** BEGIN Given records **

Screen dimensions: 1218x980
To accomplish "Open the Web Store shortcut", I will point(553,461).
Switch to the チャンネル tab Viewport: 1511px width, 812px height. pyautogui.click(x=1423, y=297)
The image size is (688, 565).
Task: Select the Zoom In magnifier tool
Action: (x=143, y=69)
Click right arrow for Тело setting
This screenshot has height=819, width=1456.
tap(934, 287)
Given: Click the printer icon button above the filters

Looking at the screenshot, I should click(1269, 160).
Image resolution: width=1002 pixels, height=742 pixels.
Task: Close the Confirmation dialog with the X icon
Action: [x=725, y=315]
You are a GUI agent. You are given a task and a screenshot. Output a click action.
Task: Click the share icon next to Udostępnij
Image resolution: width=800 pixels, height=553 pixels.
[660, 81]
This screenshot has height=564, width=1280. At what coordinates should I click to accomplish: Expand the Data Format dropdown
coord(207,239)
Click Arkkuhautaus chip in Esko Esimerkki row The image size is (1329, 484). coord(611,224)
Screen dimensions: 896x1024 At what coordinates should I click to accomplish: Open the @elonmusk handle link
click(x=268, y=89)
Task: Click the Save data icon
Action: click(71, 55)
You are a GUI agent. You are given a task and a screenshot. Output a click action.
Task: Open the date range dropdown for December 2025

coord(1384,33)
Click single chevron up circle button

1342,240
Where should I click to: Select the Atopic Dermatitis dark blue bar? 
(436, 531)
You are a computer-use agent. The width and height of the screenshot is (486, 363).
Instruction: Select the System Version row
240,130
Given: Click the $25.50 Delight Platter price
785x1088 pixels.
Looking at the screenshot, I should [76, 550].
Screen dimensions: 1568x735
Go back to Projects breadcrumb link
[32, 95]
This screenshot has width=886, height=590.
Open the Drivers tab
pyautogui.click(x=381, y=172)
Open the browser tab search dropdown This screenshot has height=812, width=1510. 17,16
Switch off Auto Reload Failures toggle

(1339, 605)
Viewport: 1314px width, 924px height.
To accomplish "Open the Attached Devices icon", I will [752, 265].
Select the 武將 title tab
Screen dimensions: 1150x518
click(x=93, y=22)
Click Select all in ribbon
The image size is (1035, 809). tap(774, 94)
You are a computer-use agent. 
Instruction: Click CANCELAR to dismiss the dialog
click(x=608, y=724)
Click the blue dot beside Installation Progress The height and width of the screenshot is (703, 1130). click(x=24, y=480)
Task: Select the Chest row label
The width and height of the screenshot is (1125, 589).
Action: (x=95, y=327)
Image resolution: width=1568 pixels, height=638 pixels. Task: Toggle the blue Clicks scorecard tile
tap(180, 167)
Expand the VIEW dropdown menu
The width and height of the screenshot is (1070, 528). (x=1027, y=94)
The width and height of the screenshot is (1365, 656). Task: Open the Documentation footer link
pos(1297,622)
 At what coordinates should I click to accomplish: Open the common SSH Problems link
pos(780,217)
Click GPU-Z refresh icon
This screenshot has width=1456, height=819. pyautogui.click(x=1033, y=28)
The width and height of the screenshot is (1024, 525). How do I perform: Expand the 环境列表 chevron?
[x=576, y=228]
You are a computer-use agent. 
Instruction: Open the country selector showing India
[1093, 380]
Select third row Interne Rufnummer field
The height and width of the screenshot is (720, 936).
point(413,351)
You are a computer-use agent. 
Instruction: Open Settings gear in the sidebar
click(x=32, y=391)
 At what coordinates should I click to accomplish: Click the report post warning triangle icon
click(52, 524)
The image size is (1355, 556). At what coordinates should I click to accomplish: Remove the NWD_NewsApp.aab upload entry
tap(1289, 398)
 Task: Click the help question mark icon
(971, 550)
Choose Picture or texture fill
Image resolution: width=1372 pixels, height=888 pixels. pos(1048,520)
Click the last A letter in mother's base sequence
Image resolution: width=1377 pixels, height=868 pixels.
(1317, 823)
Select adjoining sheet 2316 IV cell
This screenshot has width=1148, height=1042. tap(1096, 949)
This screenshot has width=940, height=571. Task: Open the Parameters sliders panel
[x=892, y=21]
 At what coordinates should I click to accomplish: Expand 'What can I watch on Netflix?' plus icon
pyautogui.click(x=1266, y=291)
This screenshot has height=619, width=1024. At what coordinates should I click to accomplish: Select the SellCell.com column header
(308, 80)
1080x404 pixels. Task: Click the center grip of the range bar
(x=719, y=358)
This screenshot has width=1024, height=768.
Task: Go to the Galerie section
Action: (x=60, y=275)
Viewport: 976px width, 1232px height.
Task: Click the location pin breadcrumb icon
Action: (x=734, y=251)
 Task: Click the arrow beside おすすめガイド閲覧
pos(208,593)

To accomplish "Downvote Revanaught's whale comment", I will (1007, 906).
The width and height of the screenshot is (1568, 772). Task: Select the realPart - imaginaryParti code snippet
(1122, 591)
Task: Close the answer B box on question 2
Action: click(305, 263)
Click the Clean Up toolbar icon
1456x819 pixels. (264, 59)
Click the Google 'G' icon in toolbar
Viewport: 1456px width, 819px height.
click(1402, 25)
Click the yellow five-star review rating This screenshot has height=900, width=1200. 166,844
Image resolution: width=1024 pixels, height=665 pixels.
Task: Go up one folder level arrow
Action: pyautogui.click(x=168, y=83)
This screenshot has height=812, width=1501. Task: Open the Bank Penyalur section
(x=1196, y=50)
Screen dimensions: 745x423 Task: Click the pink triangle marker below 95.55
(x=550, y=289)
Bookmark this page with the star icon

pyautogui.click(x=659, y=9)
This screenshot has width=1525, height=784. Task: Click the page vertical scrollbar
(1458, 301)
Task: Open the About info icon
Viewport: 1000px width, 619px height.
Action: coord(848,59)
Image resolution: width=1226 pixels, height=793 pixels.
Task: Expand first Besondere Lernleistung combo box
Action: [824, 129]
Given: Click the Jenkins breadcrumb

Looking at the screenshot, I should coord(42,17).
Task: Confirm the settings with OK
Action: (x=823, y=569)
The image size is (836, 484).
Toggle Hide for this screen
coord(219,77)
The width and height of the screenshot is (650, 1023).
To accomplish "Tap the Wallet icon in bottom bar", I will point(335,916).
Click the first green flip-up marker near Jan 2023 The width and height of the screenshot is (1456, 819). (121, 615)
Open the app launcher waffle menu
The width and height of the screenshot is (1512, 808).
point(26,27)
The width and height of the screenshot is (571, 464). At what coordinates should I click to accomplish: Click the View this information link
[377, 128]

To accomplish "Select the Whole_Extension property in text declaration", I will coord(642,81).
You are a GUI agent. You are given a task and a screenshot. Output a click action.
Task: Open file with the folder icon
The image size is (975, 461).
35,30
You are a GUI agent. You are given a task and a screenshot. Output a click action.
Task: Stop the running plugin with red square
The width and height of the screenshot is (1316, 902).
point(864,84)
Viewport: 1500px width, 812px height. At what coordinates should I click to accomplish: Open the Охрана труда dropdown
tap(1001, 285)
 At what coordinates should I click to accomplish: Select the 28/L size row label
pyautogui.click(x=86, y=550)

** END Given records **

Work to do: Can you copy out the entries word for word, from the line containing "The image size is (1355, 556)." up to and including the line containing "(1458, 301)"?

Problem solution:
The image size is (1355, 556). At what coordinates should I click to accomplish: Remove the NWD_NewsApp.aab upload entry
tap(1289, 398)
 Task: Click the help question mark icon
(971, 550)
Choose Picture or texture fill
Image resolution: width=1372 pixels, height=888 pixels. pos(1048,520)
Click the last A letter in mother's base sequence
Image resolution: width=1377 pixels, height=868 pixels.
(1317, 823)
Select adjoining sheet 2316 IV cell
This screenshot has width=1148, height=1042. tap(1096, 949)
This screenshot has width=940, height=571. Task: Open the Parameters sliders panel
[x=892, y=21]
 At what coordinates should I click to accomplish: Expand 'What can I watch on Netflix?' plus icon
pyautogui.click(x=1266, y=291)
This screenshot has height=619, width=1024. At what coordinates should I click to accomplish: Select the SellCell.com column header
(308, 80)
1080x404 pixels. Task: Click the center grip of the range bar
(x=719, y=358)
This screenshot has width=1024, height=768.
Task: Go to the Galerie section
Action: (x=60, y=275)
Viewport: 976px width, 1232px height.
Task: Click the location pin breadcrumb icon
Action: (x=734, y=251)
 Task: Click the arrow beside おすすめガイド閲覧
pos(208,593)

To accomplish "Downvote Revanaught's whale comment", I will (1007, 906).
The width and height of the screenshot is (1568, 772). Task: Select the realPart - imaginaryParti code snippet
(1122, 591)
Task: Close the answer B box on question 2
Action: click(305, 263)
Click the Clean Up toolbar icon
1456x819 pixels. (264, 59)
Click the Google 'G' icon in toolbar
Viewport: 1456px width, 819px height.
click(1402, 25)
Click the yellow five-star review rating This screenshot has height=900, width=1200. 166,844
Image resolution: width=1024 pixels, height=665 pixels.
Task: Go up one folder level arrow
Action: pyautogui.click(x=168, y=83)
This screenshot has height=812, width=1501. Task: Open the Bank Penyalur section
(x=1196, y=50)
Screen dimensions: 745x423 Task: Click the pink triangle marker below 95.55
(x=550, y=289)
Bookmark this page with the star icon

pyautogui.click(x=659, y=9)
This screenshot has width=1525, height=784. Task: Click the page vertical scrollbar
(1458, 301)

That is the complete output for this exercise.